### Task instructions:
Look through the entries below and copy exactly the part that begins with the line containing "wester.pl (752, 1624)" and ends with the line containing "J'accepte (285, 2515)". Do not copy the pictures.
[Given records Boundary: Start]
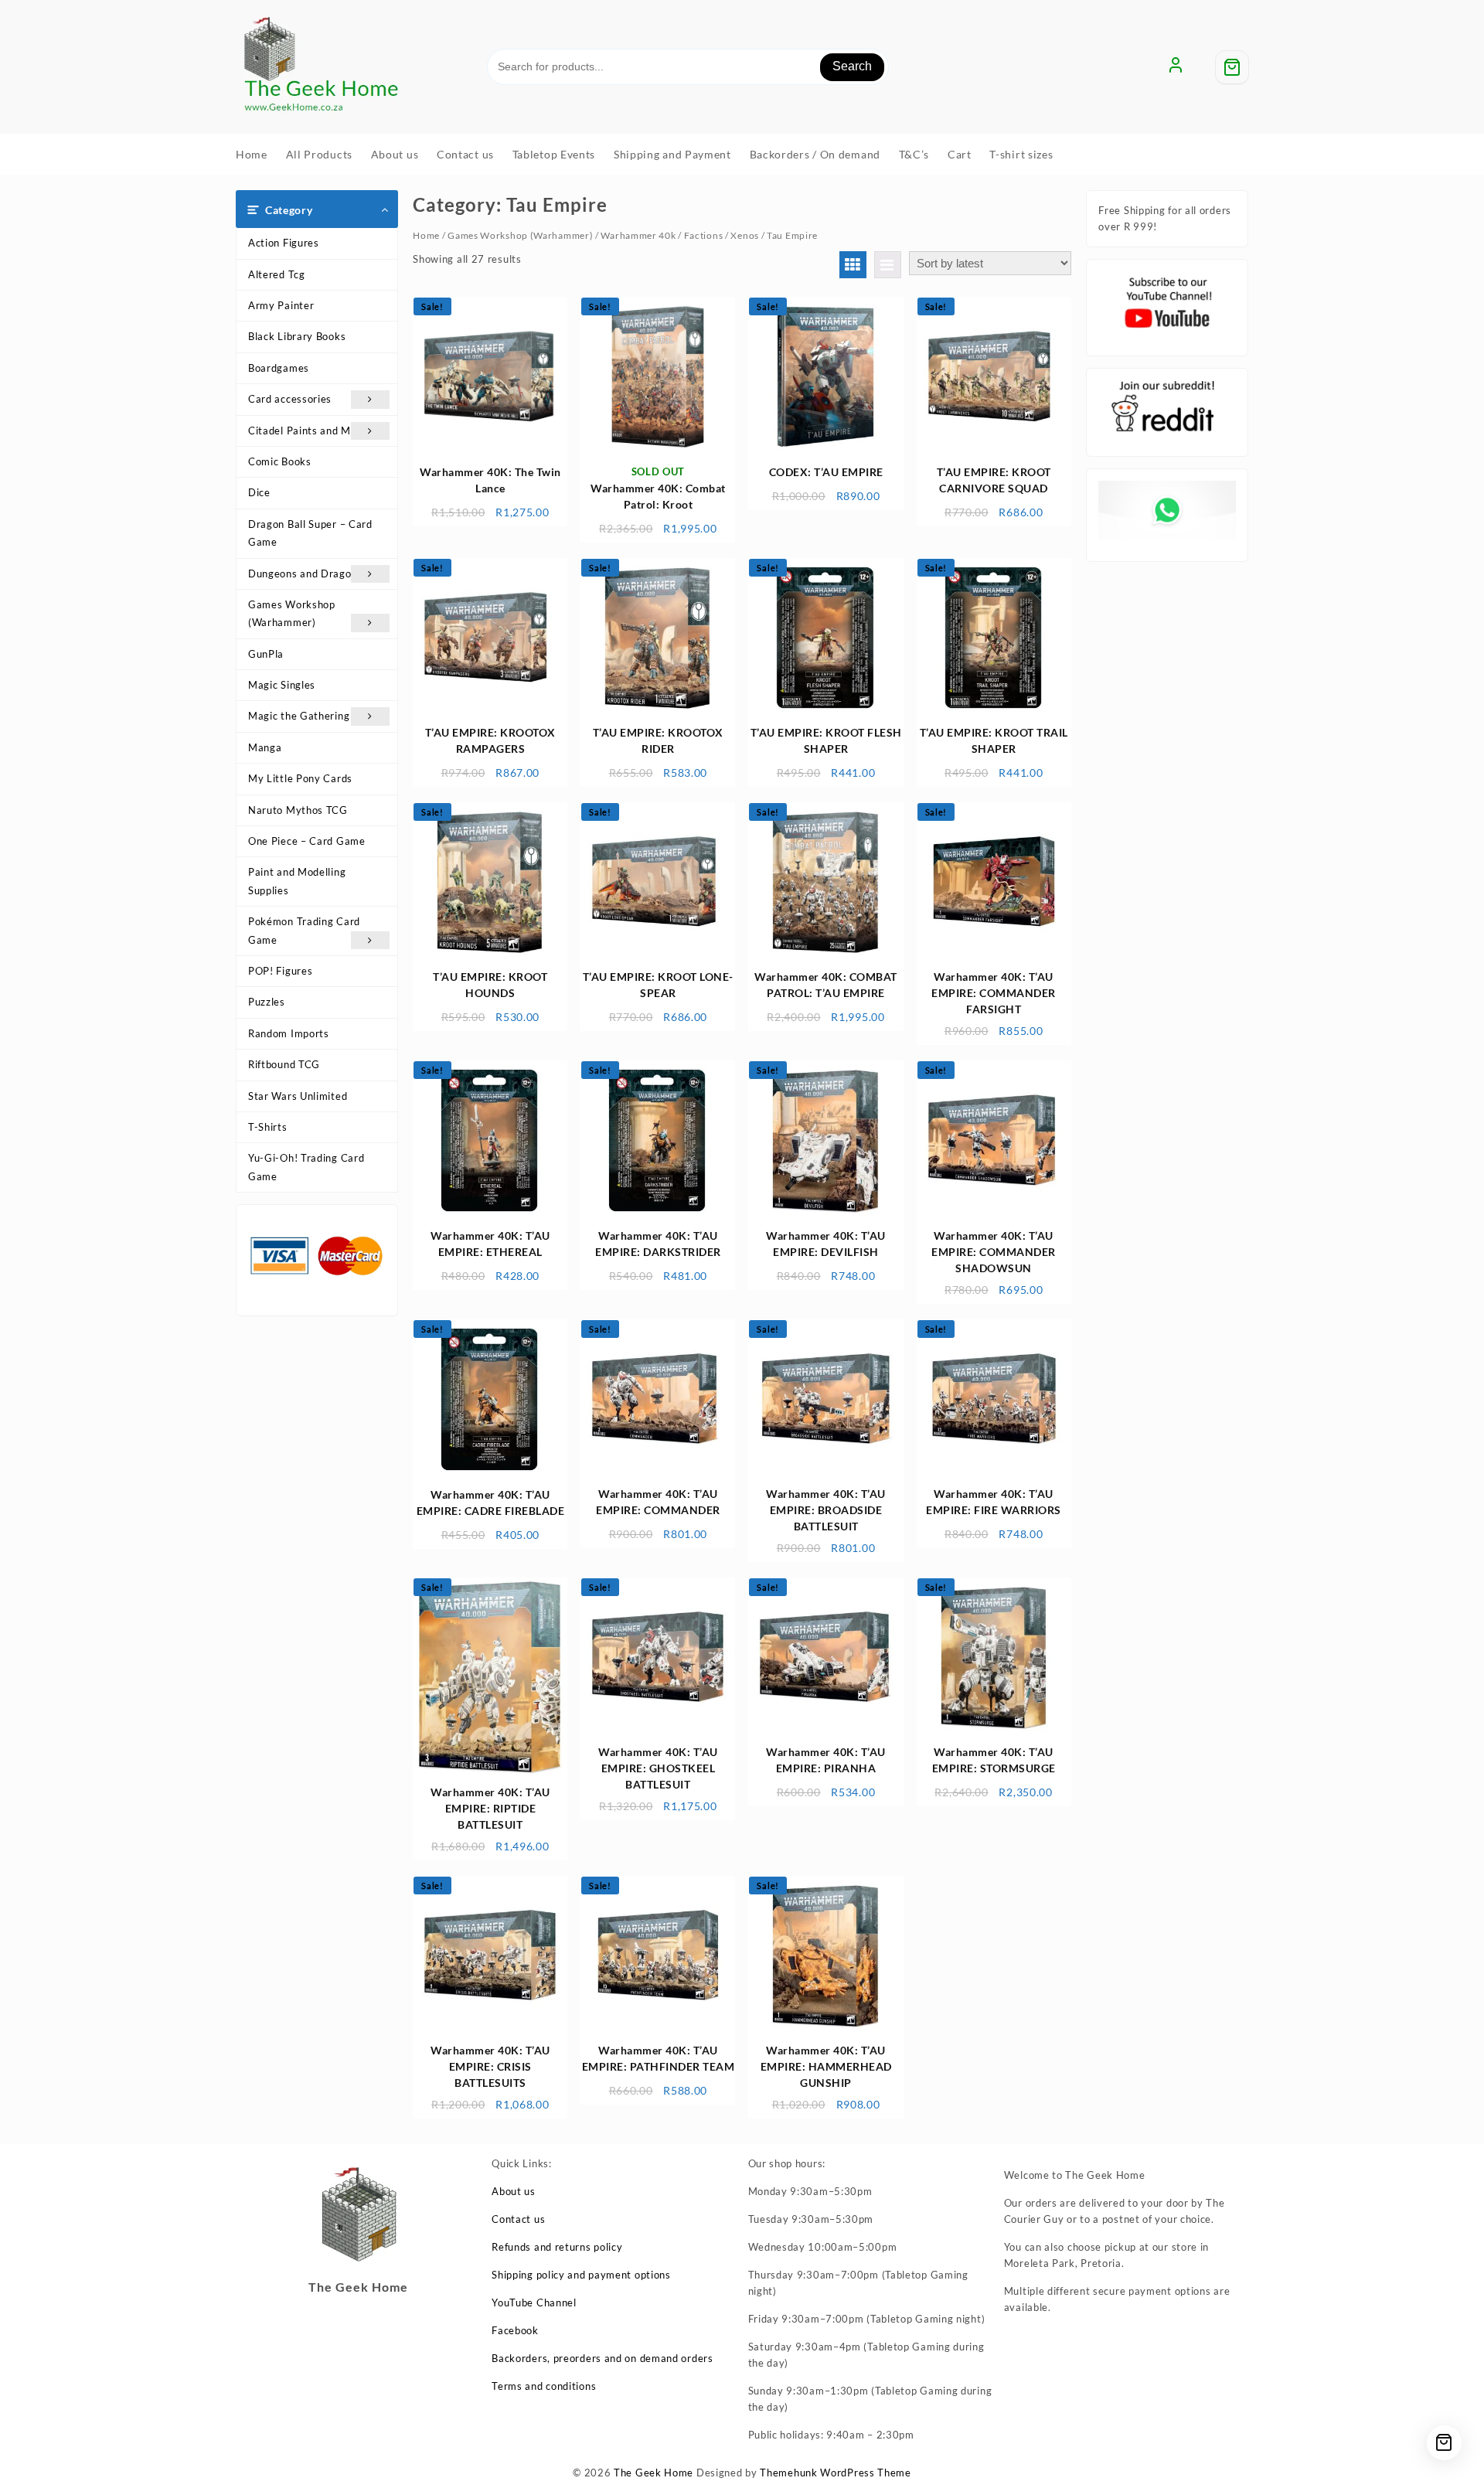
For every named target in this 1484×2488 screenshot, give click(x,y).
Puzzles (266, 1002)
[Given records Boundary: End]
[Given records Boundary: Start]
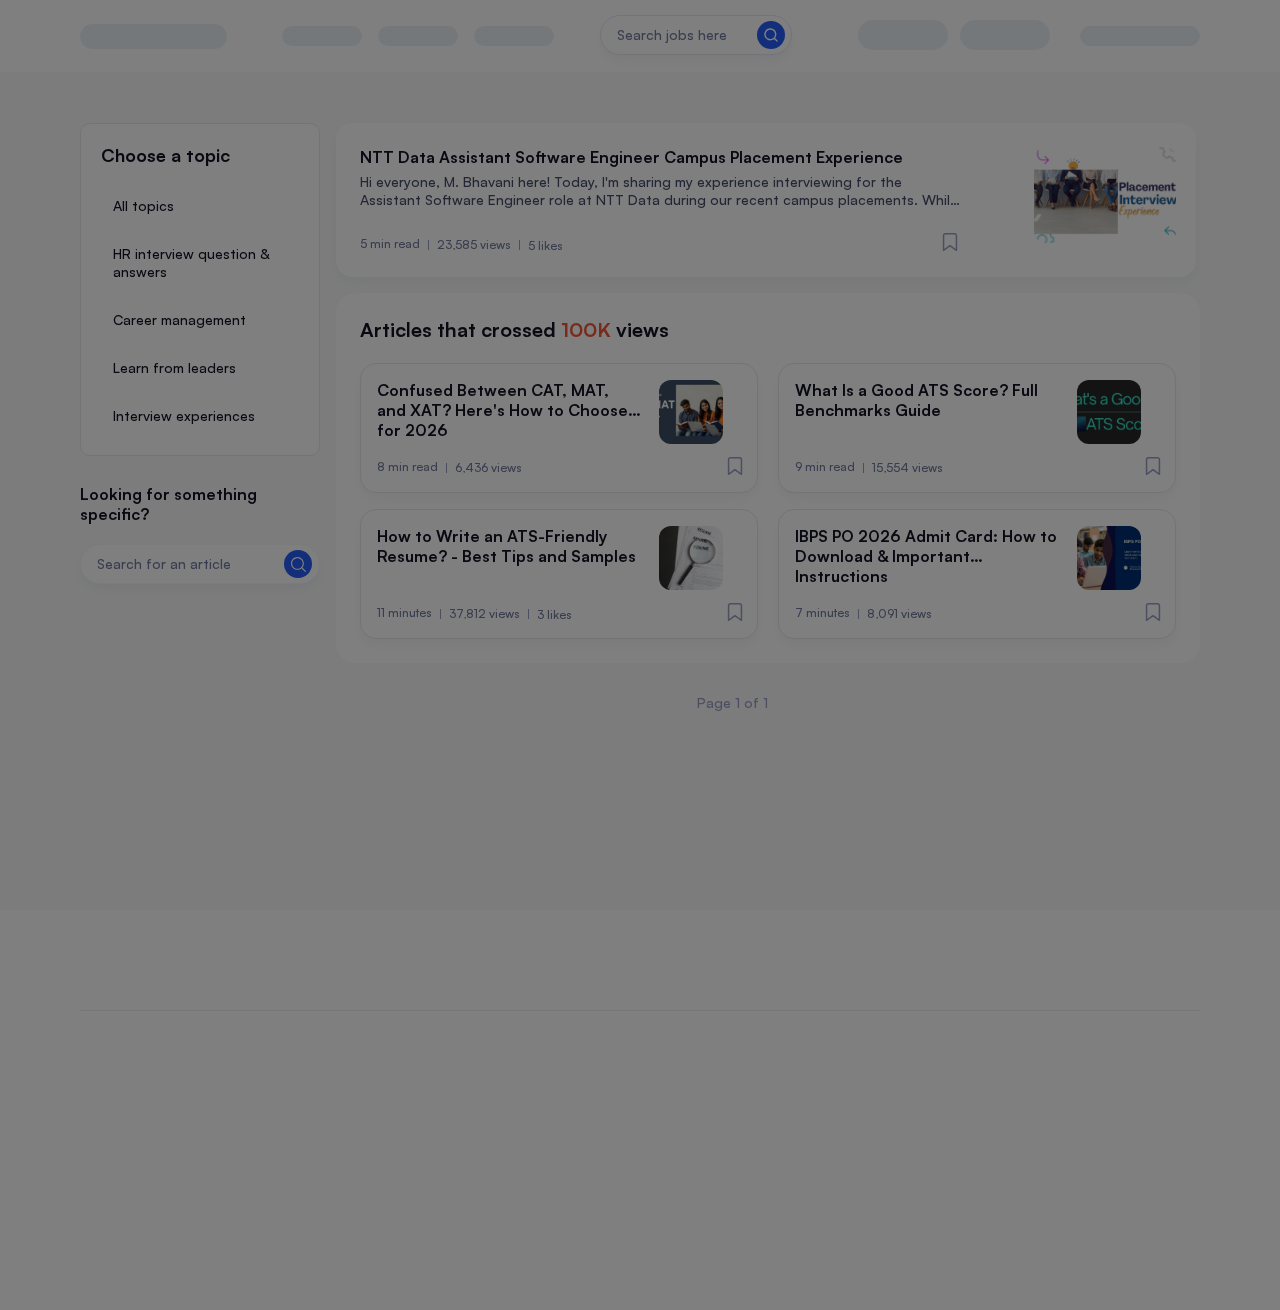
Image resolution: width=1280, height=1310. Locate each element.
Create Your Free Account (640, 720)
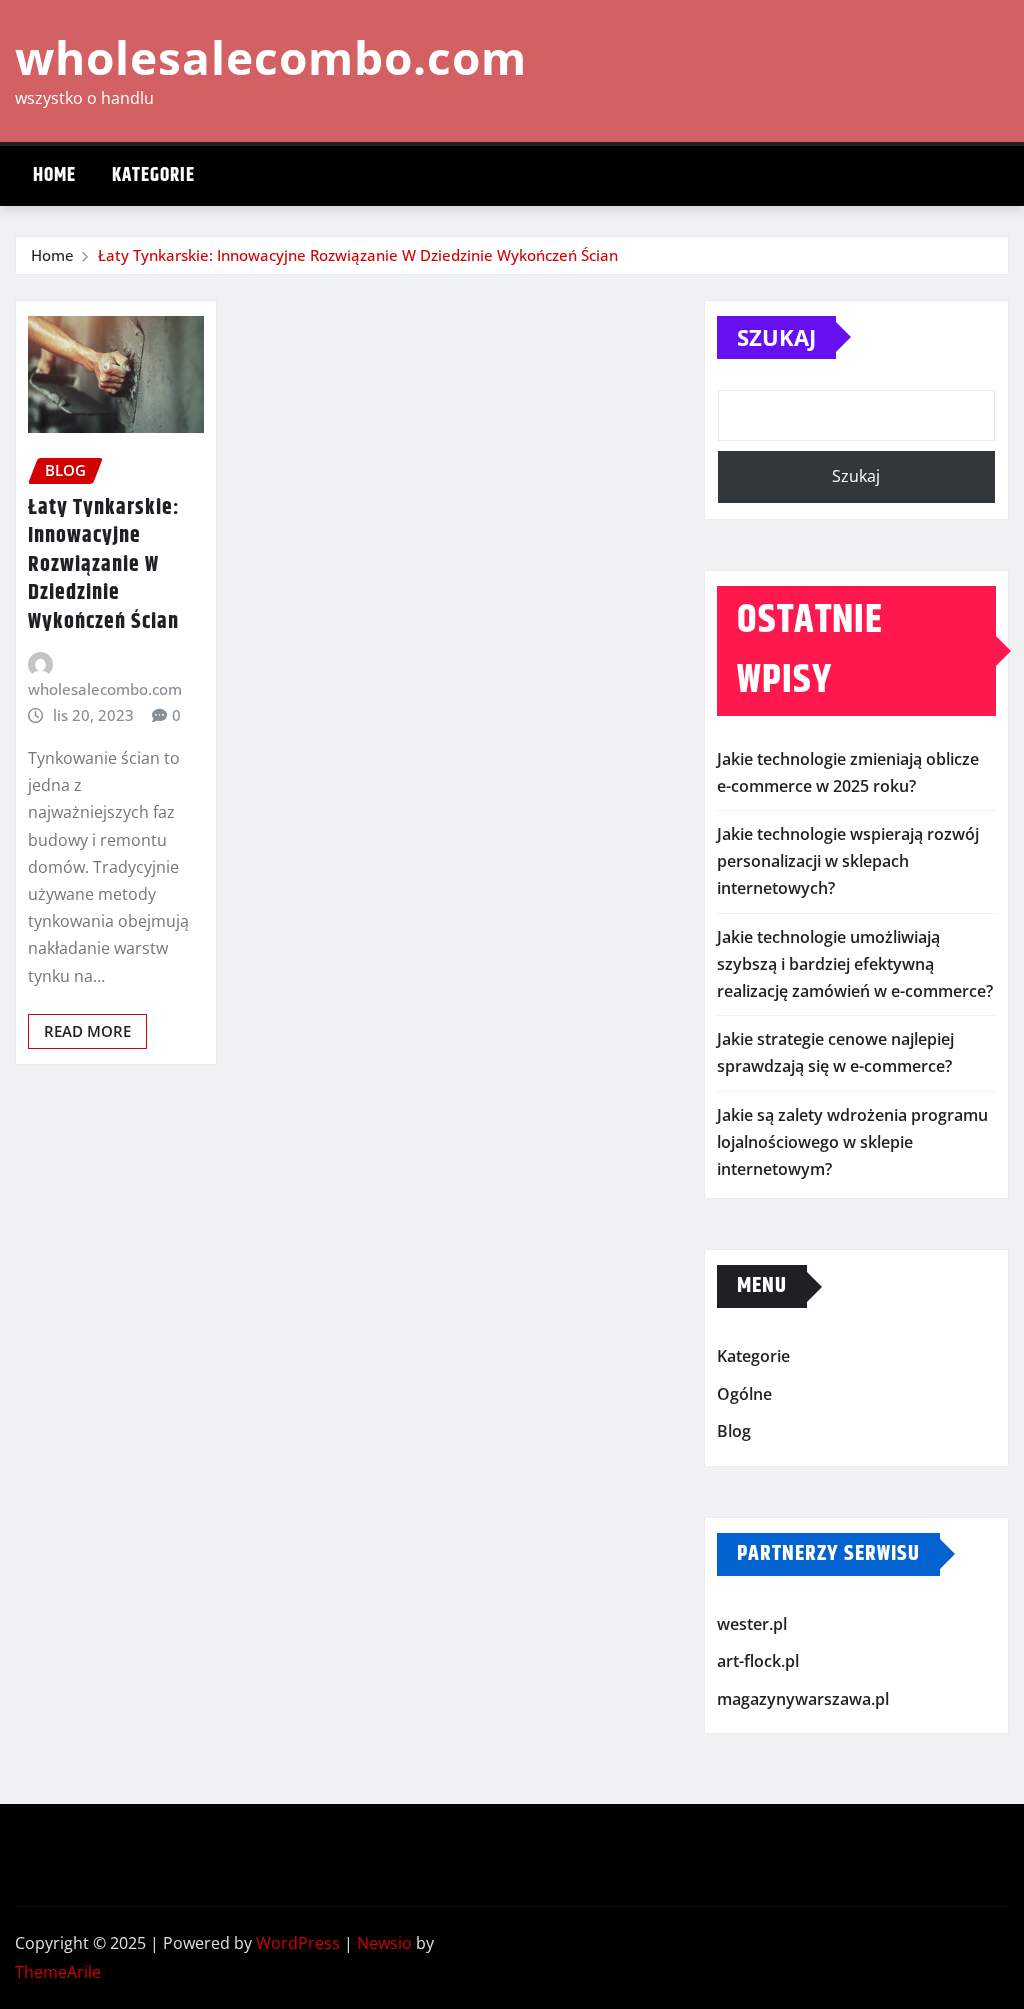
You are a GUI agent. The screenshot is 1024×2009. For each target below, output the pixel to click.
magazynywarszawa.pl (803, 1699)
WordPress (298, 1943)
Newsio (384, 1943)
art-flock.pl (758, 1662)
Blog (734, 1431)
[Given records Boundary: End]
[Given records Boundary: Start]
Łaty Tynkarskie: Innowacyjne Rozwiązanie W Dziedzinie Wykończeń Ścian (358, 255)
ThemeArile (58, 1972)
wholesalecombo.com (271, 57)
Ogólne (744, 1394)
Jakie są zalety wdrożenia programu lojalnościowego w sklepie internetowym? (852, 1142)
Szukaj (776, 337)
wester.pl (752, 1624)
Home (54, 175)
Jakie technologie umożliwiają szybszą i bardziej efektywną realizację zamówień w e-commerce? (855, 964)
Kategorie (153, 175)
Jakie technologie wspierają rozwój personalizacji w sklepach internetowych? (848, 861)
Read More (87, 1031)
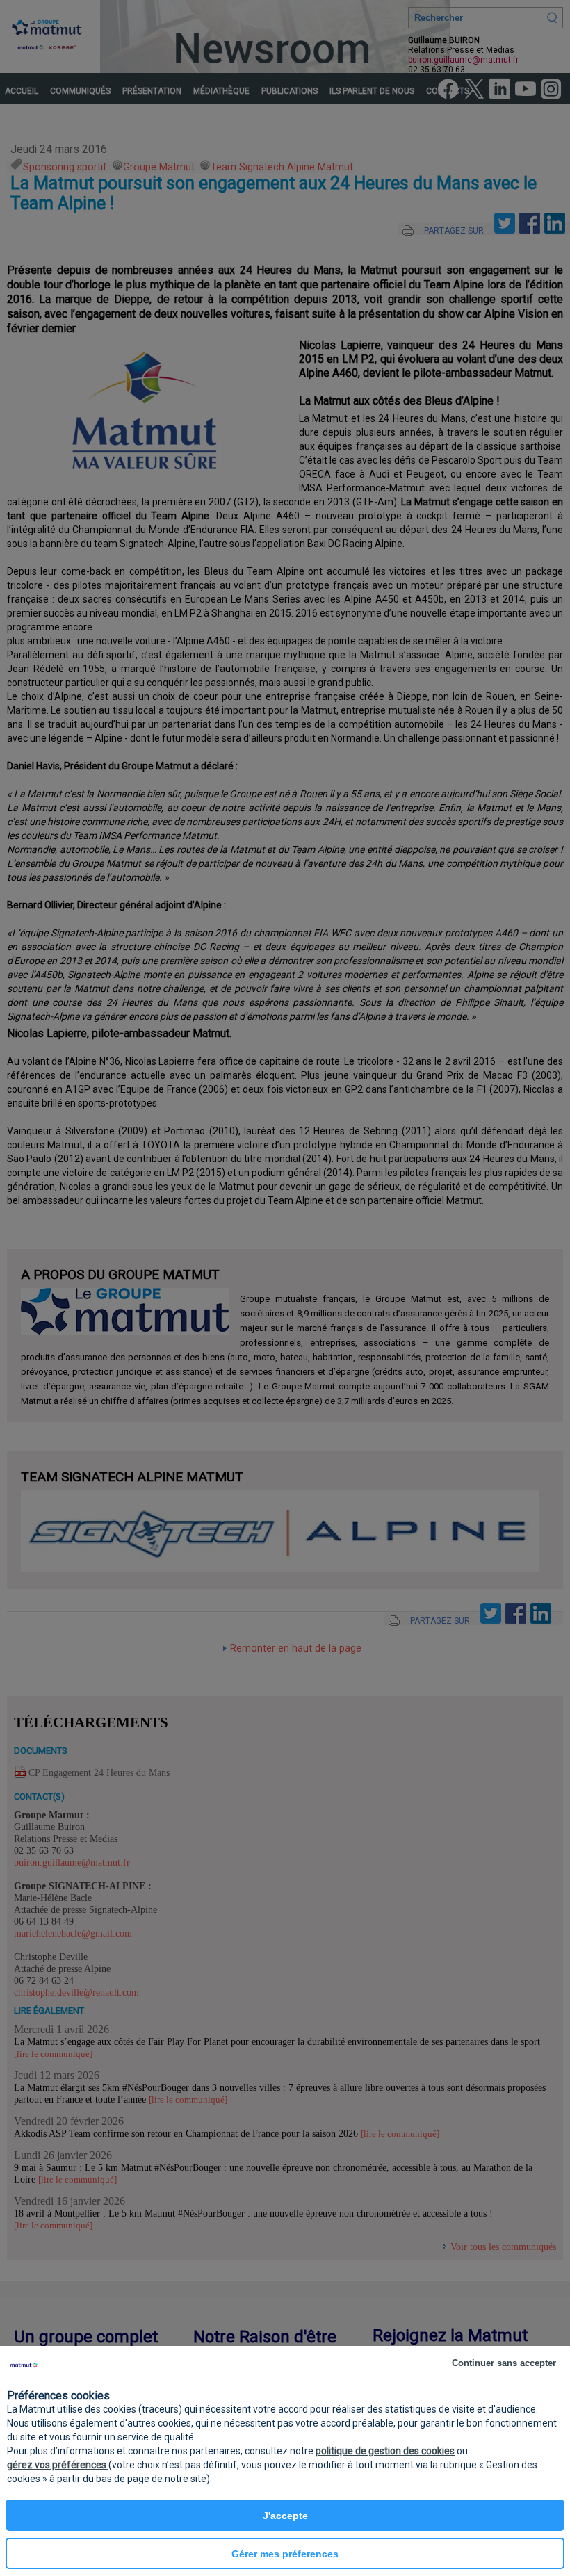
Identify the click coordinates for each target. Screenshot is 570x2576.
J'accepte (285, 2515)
[Given records Boundary: End]
### Response:
wester.pl (752, 1624)
Home (54, 175)
Jakie technologie umożliwiają szybszą i bardziej efektywną realizację zamówień w e-commerce? (855, 964)
Kategorie (153, 175)
Jakie technologie wspierają rozwój personalizacji w sklepach internetowych? (848, 861)
Read More (87, 1031)
Identify the click coordinates for each target. Screenshot is 570x2576.
J'accepte (285, 2515)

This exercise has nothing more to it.